Putting aside irrelevant questions, and presenting the single point in issue, the case becomes too plain for argument. It is simply this: Will the Senate obey an existing statute? But here we must consider the meaning of the statute.

That the Senate will openly refuse obedience to an existing statute, recently enacted, in support of loyalty, is not to be supposed without impeachment of the loyalty of the Senate. Only because the question of obedience has been complicated with other questions has there been for a moment any doubt on this head. Clearly, the Senate will not disobey an existing statute.
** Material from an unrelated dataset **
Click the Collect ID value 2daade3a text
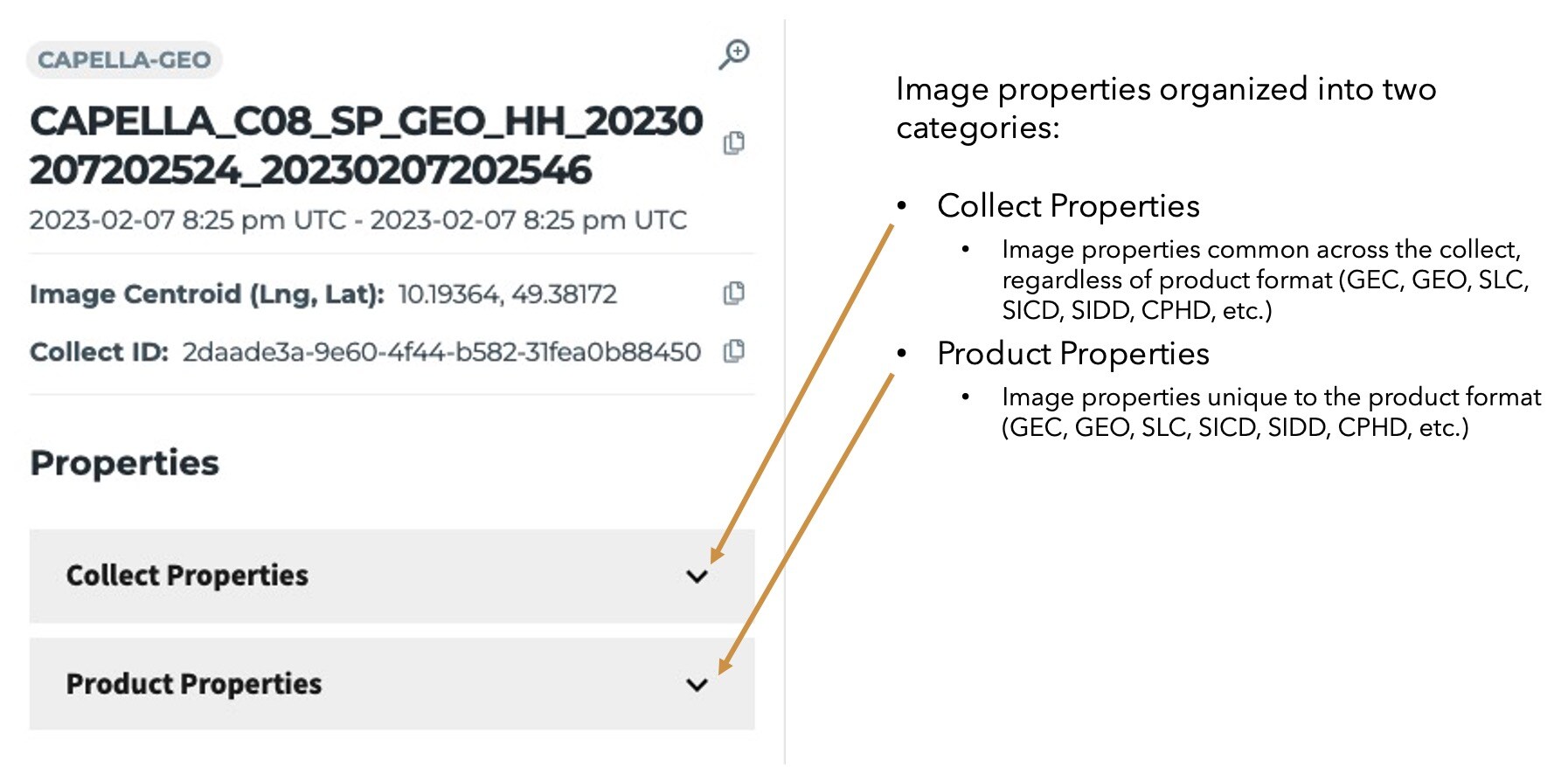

It is, then, on the statute alone, and nothing else, that any question can arise.

And here I ask leave to recall the Senate from the learned commentary and elaborate diversion of the Senator from Delaware. The actual question is one which may be treated without learning and without effort. It arises on the following words of the statute:--

“Hereafter every person _elected_ or appointed to any _office_ of honor or profit under the Government of the United States, _either in the civil_, _military_, _or naval departments of the public service_, excepting the President of the United States, shall, before entering upon the duties of _such office_, and before being entitled to any of the salary or other emoluments thereof, take and subscribe the following oath or affirmation [_here follows the oath_]; which said oath, so taken and signed, shall be preserved among the files of the Court, _House of Congress_, or Department to which the said office may appertain.”[291]

It cannot fail to be observed here that the language is plain rather than technical. Every person “elected” or “appointed” to any “office” in the “_civil_, military, or naval departments of the public service” must take the oath. What words could be broader than “departments” and “public service”?

Obviously, and beyond all question, a Senator is “elected.” Therefore on this point there is no question.

The inquiry recurs, Is a Senator an “officer” in the “civil department of the public service”?

Is he an “officer”?

Is he in the “civil department”?

To raise these questions seems absurd. But I have not raised them. This is done by others. You might as well raise the question, if a man is a creature, and belongs to the human family.

Look now at these questions in their order.

* * * * *

1. Is a Senator an “officer”? Here please to consult the dictionary. I turn to Webster.

“OFFICE.--_Offices_ are civil, judicial, ministerial, executive, _legislative_, political, municipal, diplomatic, military, ecclesiastical, &c.”

Thus, plainly, offices are _legislative_. But why summon the dictionary? And yet the zeal of the other side leaves no alternative.